■ PASSAGE CITÉ
———
Heurtel : Merci, M. le Président. Bonjour, M. Simard,
Mme Dubuc. Merci pour votre présentation ainsi que votre mémoire.
J'aimerais
d'abord approfondir. Quand vous dites que les processus d'électrolyse utilisés au
Québec, disons, sont à la fine
pointe, là, de la technologie, ça, c'est vrai pour l'ensemble de toutes les
installations d'aluminium au Québec? Tout le monde est à la fine pointe
et au dernier cri?
Mme Dubuc (Anik) : ...mondial, oui,
c'est la technologie, c'est le processus chimique d'électrolyse.
M.
Heurtel : Ce n'est pas ça, ma question, c'est : Est-ce que toutes
les installations en aluminium au Québec sont à la fine pointe, toutes?
———
■ DONNÉES
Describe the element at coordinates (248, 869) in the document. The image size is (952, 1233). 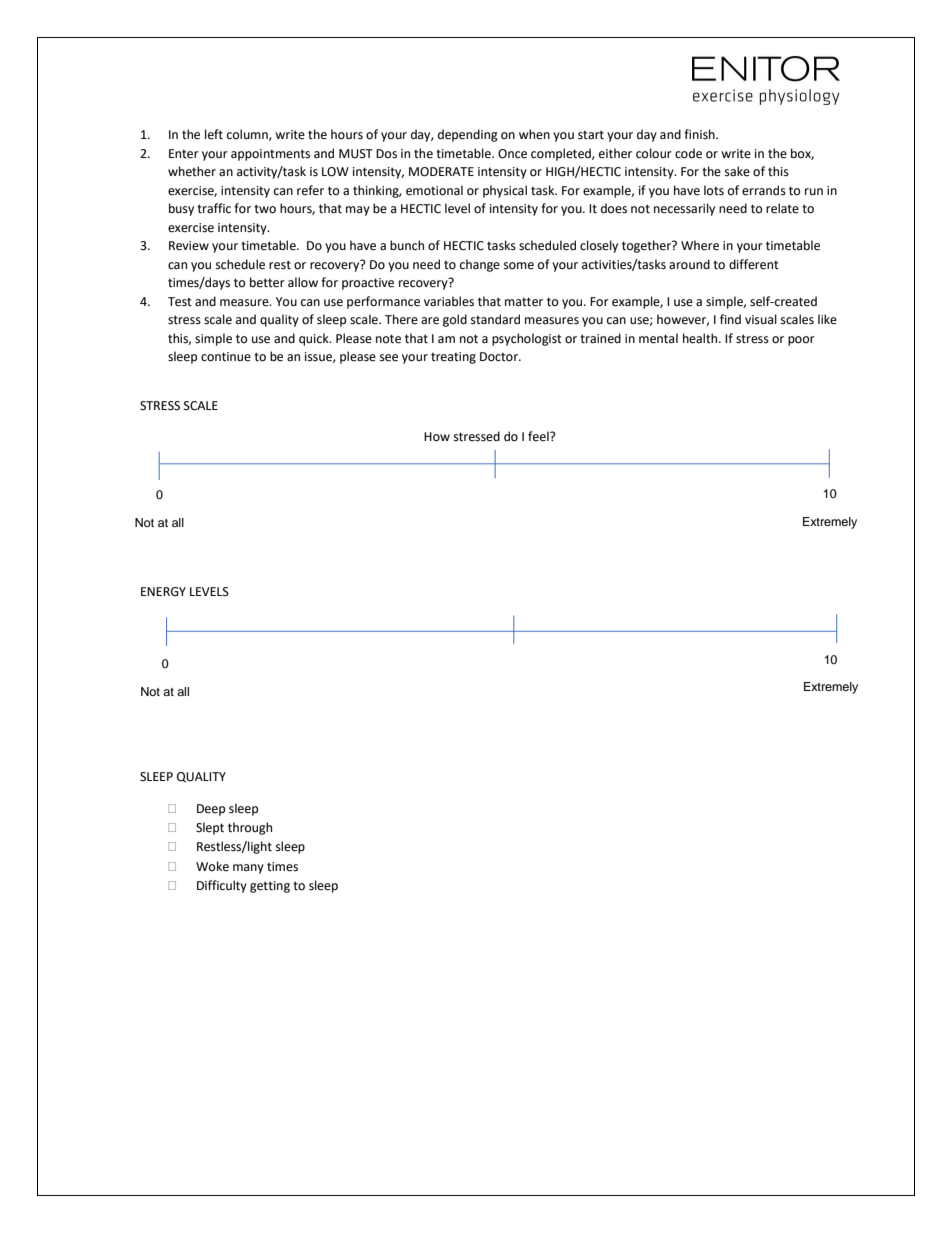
———
■ CONSIGNE
Répondez aux questions suivantes à partir du passage cité.
1. Outre la présentation, pour quoi Heurtel remercie-t-il M. Simard et Mme Dubuc ?
2. Selon Mme Dubuc, qu'est-ce que la technologie ?
3. Dans sa dernière intervention, sur quelles installations Heurtel demande-t-il si elles sont toutes à la fine pointe ?

■ RÉPONSE
1. Pour leur mémoire.
2. C'est le processus chimique d'électrolyse.
3. Sur les installations en aluminium au Québec.